ABOUT THIS TASK:
Extract from the entries below, exactly as given, only the lines from the line containing "Printables (51, 35)" to the line containing "Instant Pot Vegetable Cook Times (24, 2302)", both lines included.

(DATASET EXTRACT Opens)

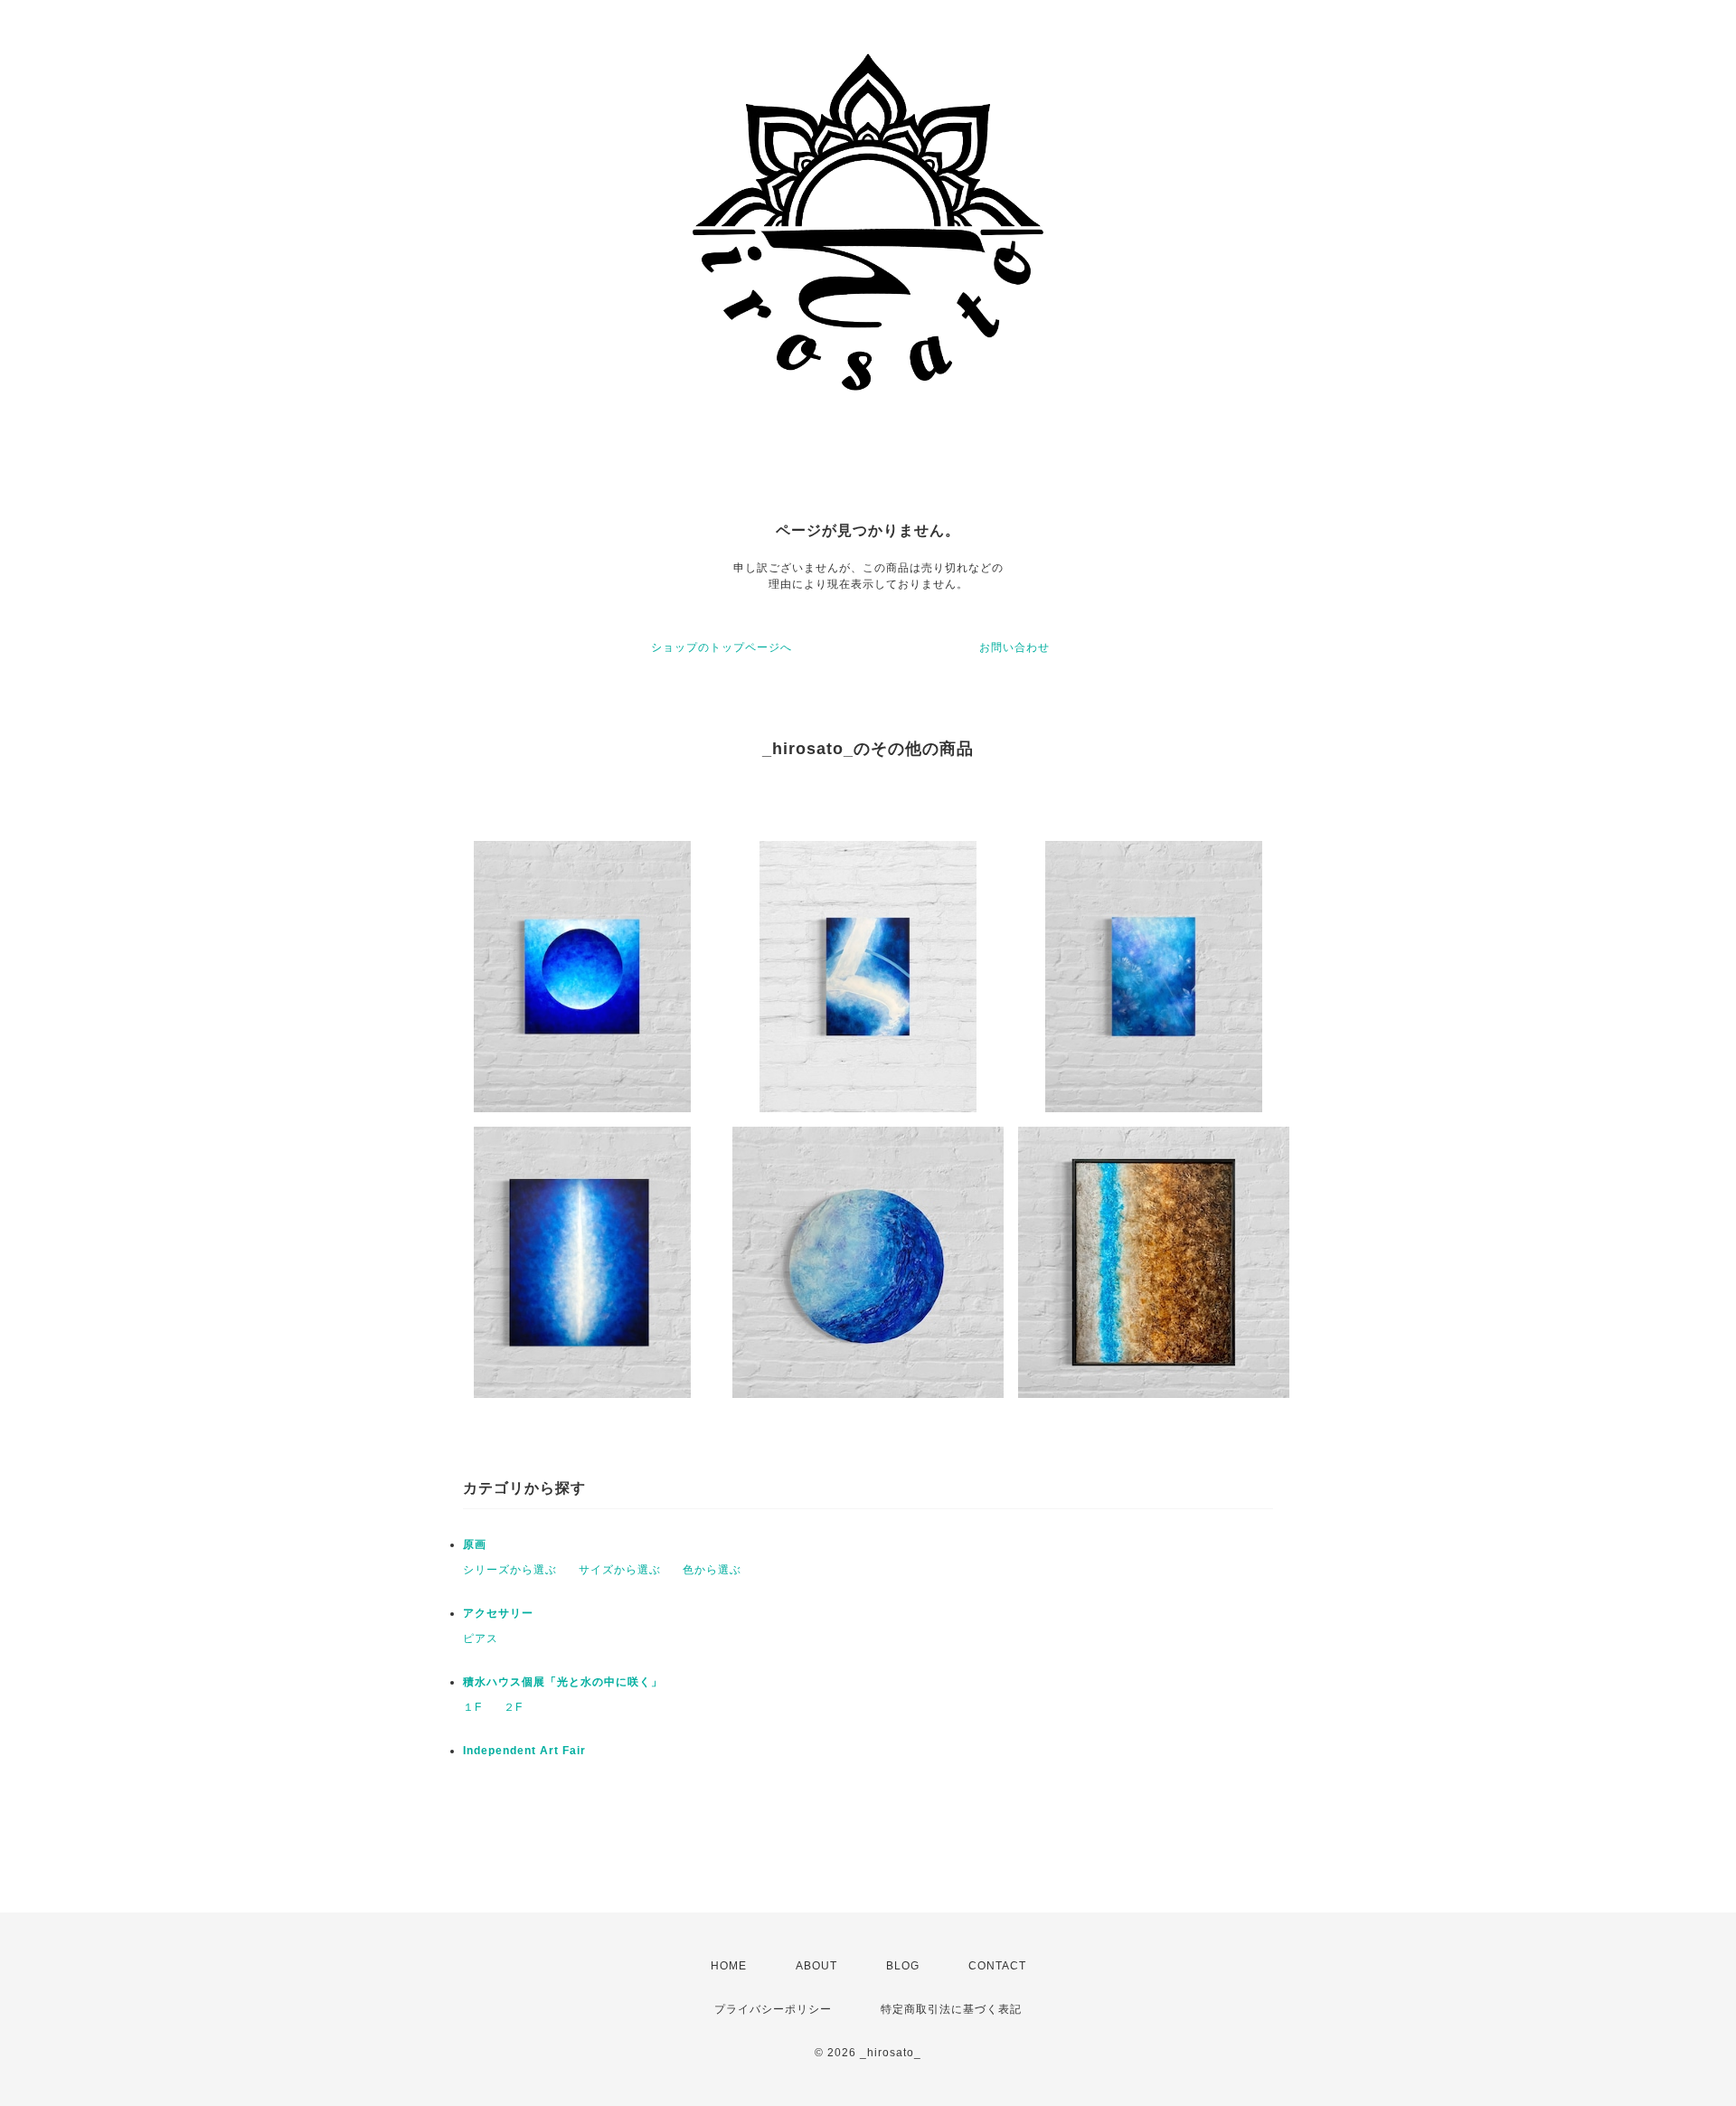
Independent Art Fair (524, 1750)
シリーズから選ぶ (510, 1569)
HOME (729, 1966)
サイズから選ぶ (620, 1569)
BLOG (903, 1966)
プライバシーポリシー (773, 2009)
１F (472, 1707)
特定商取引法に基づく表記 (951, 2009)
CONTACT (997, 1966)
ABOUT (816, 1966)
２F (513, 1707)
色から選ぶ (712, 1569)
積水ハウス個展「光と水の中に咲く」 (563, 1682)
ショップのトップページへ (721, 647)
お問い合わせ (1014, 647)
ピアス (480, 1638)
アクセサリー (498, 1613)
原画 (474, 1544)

(DATASET EXTRACT Closes)
(DATASET EXTRACT Opens)

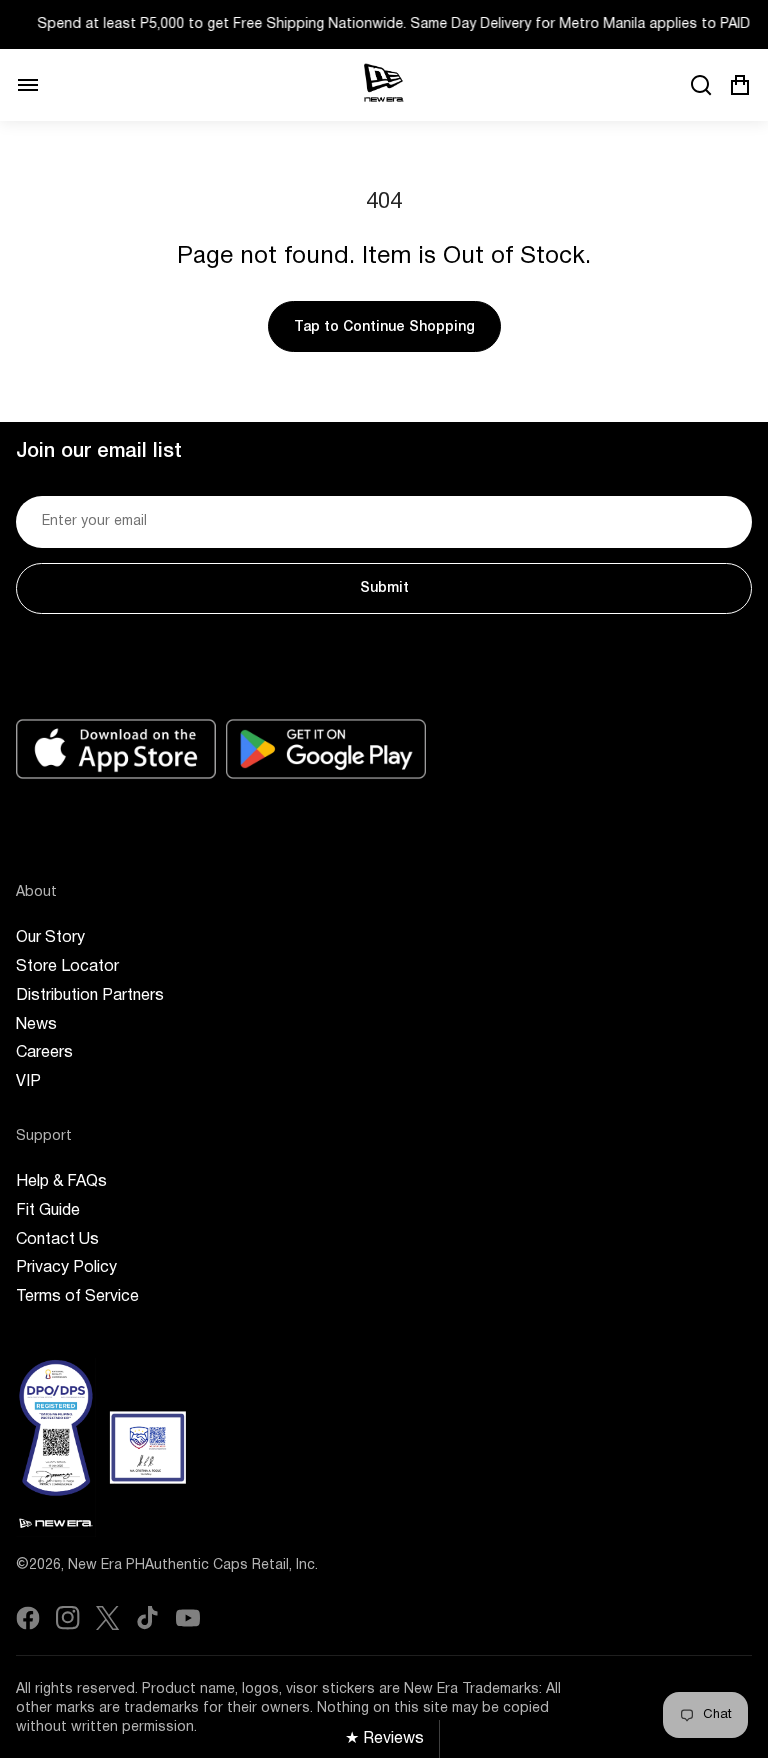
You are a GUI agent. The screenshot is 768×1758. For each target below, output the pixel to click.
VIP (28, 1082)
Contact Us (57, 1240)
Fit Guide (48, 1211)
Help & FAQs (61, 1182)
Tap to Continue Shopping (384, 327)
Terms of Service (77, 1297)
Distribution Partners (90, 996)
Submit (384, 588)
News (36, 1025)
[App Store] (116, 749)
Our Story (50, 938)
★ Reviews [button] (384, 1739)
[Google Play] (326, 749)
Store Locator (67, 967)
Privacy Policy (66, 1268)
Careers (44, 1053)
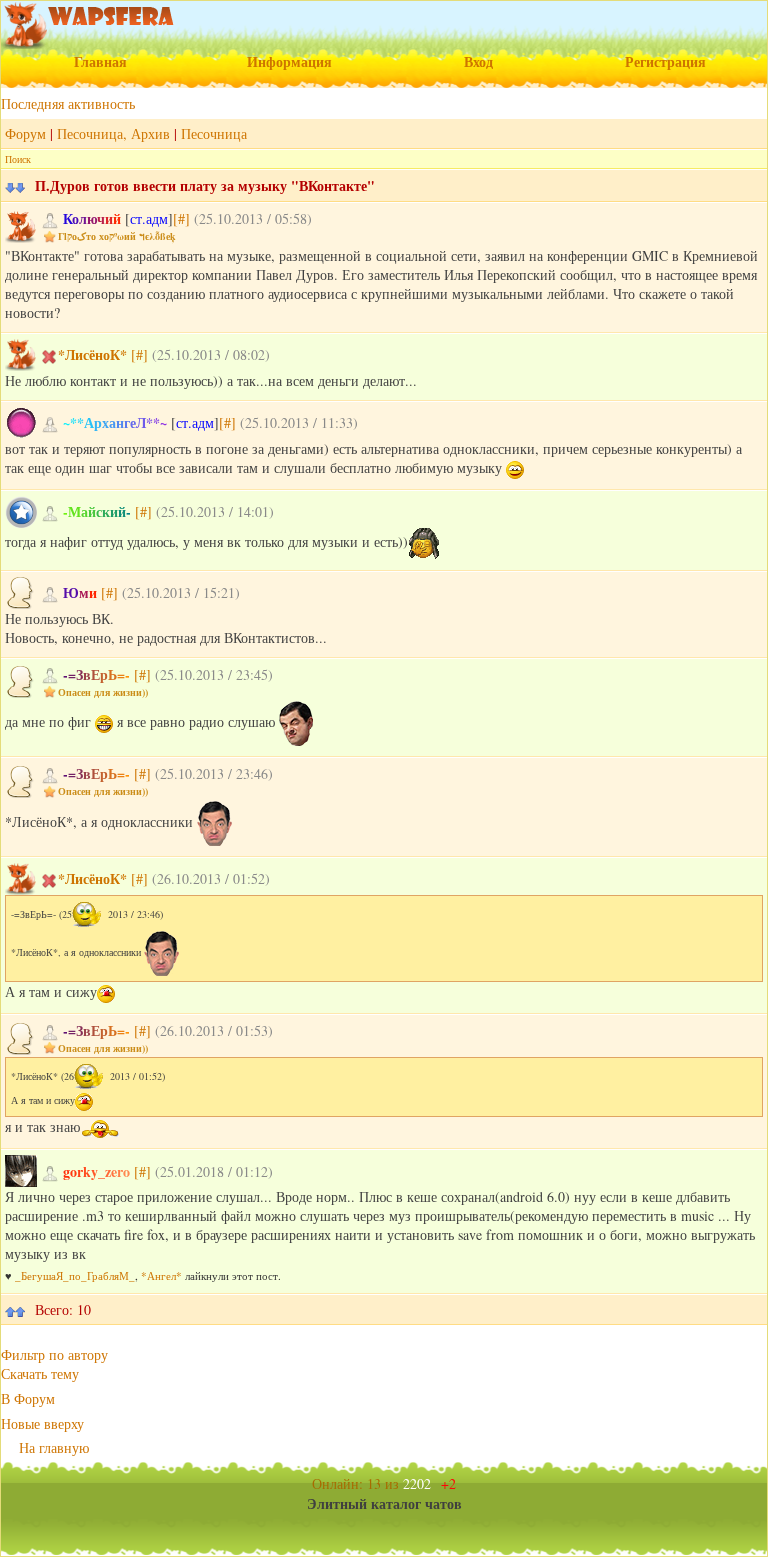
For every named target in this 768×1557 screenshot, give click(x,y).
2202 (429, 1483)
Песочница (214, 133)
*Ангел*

(DATASET EXTRACT Closes)
(DATASET EXTRACT Opens)

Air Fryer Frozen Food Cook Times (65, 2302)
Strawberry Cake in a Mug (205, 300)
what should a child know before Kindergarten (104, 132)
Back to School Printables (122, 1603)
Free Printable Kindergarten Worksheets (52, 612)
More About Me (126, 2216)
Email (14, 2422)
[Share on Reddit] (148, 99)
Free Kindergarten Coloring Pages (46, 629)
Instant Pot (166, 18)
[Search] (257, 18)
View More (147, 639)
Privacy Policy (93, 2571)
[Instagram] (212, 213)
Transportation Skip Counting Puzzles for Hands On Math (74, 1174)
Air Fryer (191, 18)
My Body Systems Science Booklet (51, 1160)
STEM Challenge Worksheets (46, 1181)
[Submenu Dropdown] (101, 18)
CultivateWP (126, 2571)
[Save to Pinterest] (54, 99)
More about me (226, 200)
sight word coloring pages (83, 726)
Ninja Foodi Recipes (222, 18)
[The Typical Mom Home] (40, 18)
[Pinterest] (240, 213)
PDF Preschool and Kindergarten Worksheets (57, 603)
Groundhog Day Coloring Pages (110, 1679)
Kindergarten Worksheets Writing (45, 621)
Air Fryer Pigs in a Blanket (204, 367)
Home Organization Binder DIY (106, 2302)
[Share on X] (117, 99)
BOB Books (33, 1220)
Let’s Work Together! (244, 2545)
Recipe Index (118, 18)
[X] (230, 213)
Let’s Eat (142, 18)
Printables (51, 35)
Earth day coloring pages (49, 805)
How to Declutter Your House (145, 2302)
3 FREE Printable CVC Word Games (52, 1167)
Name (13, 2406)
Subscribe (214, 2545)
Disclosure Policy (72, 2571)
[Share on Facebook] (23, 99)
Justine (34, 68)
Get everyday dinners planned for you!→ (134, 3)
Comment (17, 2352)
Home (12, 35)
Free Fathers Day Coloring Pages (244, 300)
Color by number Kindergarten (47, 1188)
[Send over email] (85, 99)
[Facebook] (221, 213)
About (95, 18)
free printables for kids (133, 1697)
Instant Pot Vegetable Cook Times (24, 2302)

(DATASET EXTRACT Closes)

SOLUTION TO THE PROBLEM:
Printables (51, 35)
Earth day coloring pages (49, 805)
How to Declutter Your House (145, 2302)
3 FREE Printable CVC Word Games (52, 1167)
Name (13, 2406)
Subscribe (214, 2545)
Disclosure Policy (72, 2571)
[Share on Facebook] (23, 99)
Justine (34, 68)
Get everyday dinners planned for you!→ (134, 3)
Comment (17, 2352)
Home (12, 35)
Free Fathers Day Coloring Pages (244, 300)
Color by number Kindergarten (47, 1188)
[Send over email] (85, 99)
[Facebook] (221, 213)
About (95, 18)
free printables for kids (133, 1697)
Instant Pot Vegetable Cook Times (24, 2302)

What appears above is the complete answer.